# Material shown
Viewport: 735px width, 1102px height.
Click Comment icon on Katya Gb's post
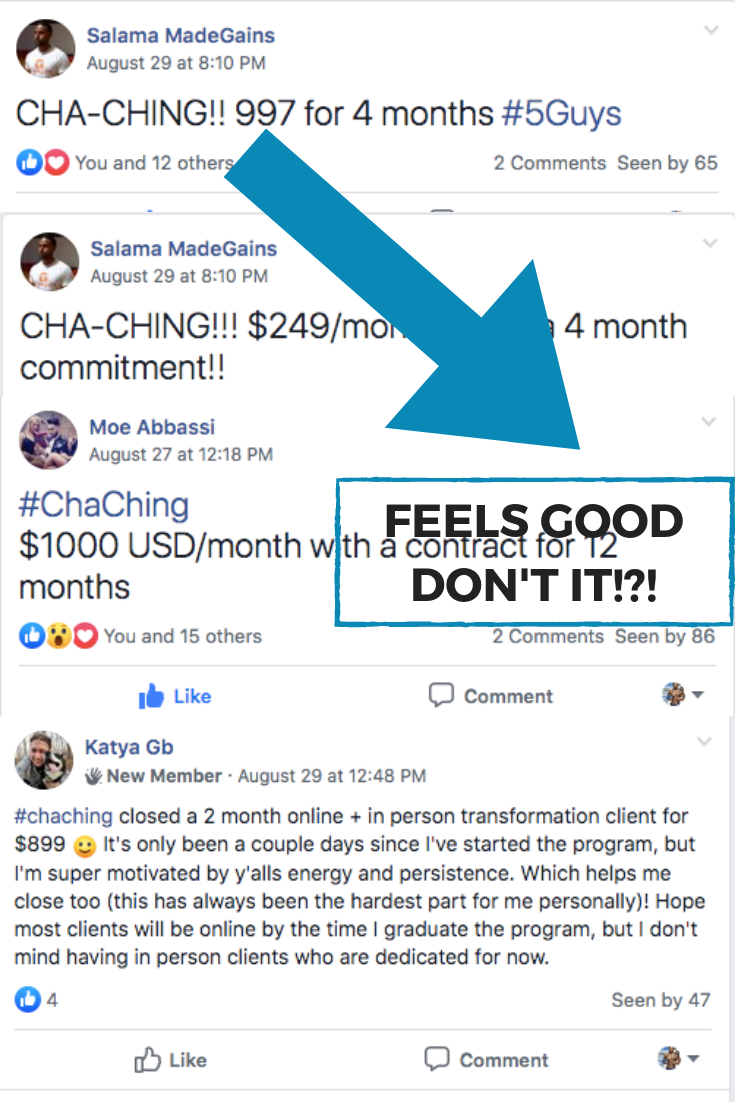[437, 1058]
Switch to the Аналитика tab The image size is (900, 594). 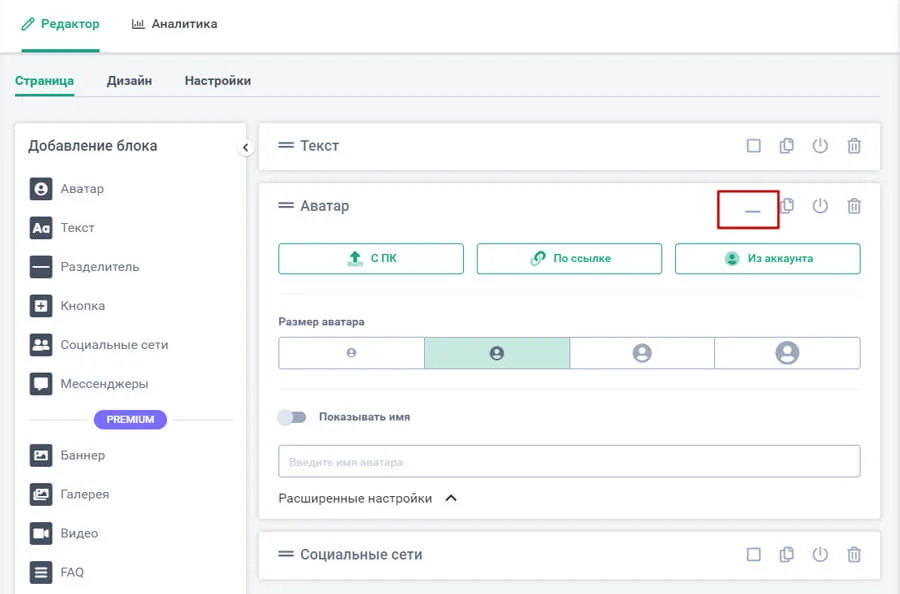coord(174,24)
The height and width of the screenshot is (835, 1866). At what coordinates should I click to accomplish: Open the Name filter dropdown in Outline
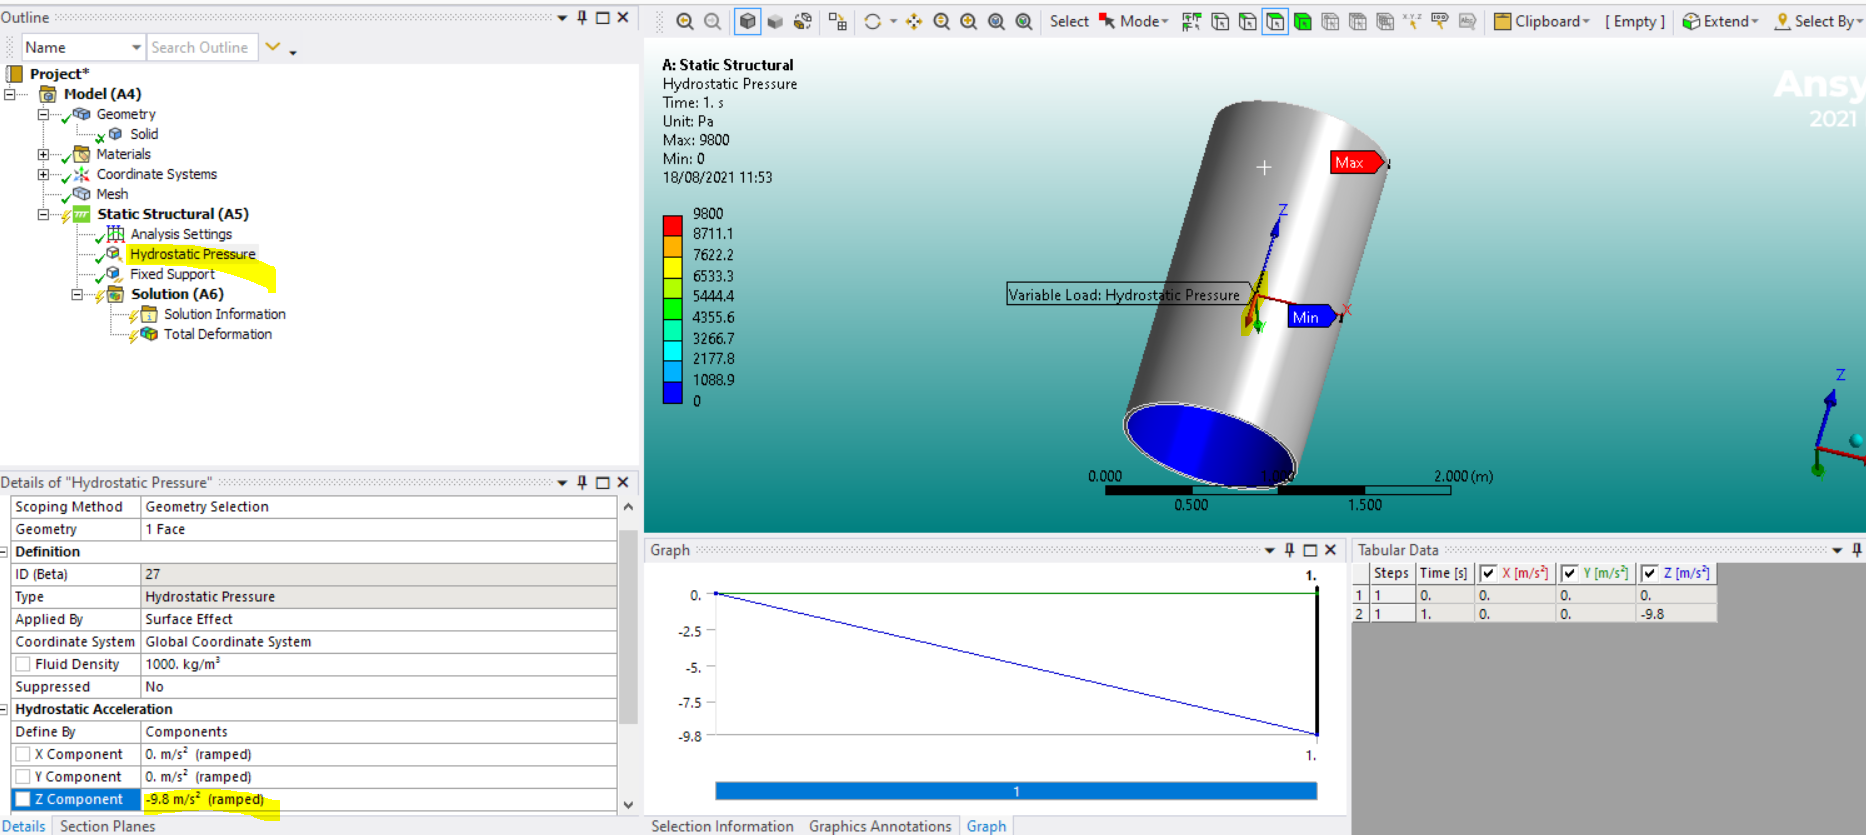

# To do
Go through the material above, and wherever a line contains the string "width", return it.

# Solved problem
Viewport: 735px width, 1102px height.
The height and width of the screenshot is (835, 1866). At what coordinates should I click to accomplish: Open the Name filter dropdown in Outline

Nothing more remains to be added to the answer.